President Biden on Wednesday announced his plans to nominate Shalanda Young as director of the Office of Management and Budget (OMB) after the longtime Capitol Hill aide spent months serving as acting director.

If confirmed, Young would be the first Black woman to run the agency. She has served as acting director since Neera Tanden's nomination for OMB director was withdrawn in March.

Biden also announced his intent to nominate Nani Coloretti as deputy director of the OMB. Coloretti would become one of the highest ranking Asian American or Pacific Islanders in the administration if confirmed.

  • The OMB has been without Senate-confirmed leadership for the entirety of the Biden administration thus far after Tanden withdrew her nomination in the face of bipartisan opposition.
  • The agency is responsible for overseeing the formulation and implementation of the federal government's budget.

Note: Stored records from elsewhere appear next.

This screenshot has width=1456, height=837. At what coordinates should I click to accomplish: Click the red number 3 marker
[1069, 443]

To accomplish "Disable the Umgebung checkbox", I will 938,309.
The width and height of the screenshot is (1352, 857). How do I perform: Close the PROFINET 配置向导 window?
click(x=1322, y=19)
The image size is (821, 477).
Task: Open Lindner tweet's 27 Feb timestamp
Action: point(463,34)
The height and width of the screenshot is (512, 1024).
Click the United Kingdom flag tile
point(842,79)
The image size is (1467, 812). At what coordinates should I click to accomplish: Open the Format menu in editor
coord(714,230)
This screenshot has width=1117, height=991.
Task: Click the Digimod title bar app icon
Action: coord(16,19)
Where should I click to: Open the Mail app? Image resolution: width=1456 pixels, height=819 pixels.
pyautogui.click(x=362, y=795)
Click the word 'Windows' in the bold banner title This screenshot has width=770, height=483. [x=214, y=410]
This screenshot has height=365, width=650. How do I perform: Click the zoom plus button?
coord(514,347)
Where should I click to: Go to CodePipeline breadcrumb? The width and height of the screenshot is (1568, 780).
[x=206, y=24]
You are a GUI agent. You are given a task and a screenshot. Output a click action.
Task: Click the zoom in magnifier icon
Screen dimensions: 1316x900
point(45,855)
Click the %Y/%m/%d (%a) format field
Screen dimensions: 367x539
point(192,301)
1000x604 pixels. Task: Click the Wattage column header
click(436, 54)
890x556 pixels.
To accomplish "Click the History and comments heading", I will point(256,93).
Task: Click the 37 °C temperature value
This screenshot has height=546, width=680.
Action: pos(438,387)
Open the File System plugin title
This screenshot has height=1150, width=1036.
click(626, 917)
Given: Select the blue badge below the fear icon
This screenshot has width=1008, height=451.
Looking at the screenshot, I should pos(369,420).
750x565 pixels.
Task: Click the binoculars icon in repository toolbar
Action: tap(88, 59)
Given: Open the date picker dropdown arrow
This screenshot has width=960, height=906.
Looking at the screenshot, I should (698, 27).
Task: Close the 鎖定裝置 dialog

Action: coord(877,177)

Biden referred to it in Wednesday's video as the “nerve center” of the government.

Brett Samuels has more here.

 

SHOPPING SPREE

Incomes, consumer spending rose in October even as inflation spiked

Consumer spending rose in October despite a surge of inflation as higher personal incomes helped buffet rising prices, according to data released Wednesday by the Commerce Department.

  • Personal consumption expenditures rose 1.3 percent last month, powered by a 1 percent increase in spending on goods and a 0.7 percent rise in spending on services. 
  • Consumer spending on goods has run far ahead of services due to a combination of supply chain snarls, coronavirus-related restrictions and changes in consumption habits driven by the pandemic.
  • The PCE index rose 0.6 percent in October after three straight months of 0.4 percent increases in consumer prices. The index also rose 5 percent during the year leading into October — a 0.6 percentage point increase in the annual inflation rate from September.

I break it down here.

 

Good to Know

On The Money — Biden’s big plans for the Fed 4

© Greg Nash

Federal Reserve officials debated this month whether the bank should be prepared to taper asset purchases and raise interest rates quicker than they once expected as inflation spiked, according to minutes released Wednesday.

Here’s what else we have our eye on:

  • A majority of registered voters blame President Biden and Congress for the global supply chain and delivery issues affecting Americans, according to a new poll.
  • JPMorgan Chase CEO Jamie Dimon on Wednesday apologized after he made what he called “a joke” saying the bank would outlast the Chinese Communist Party.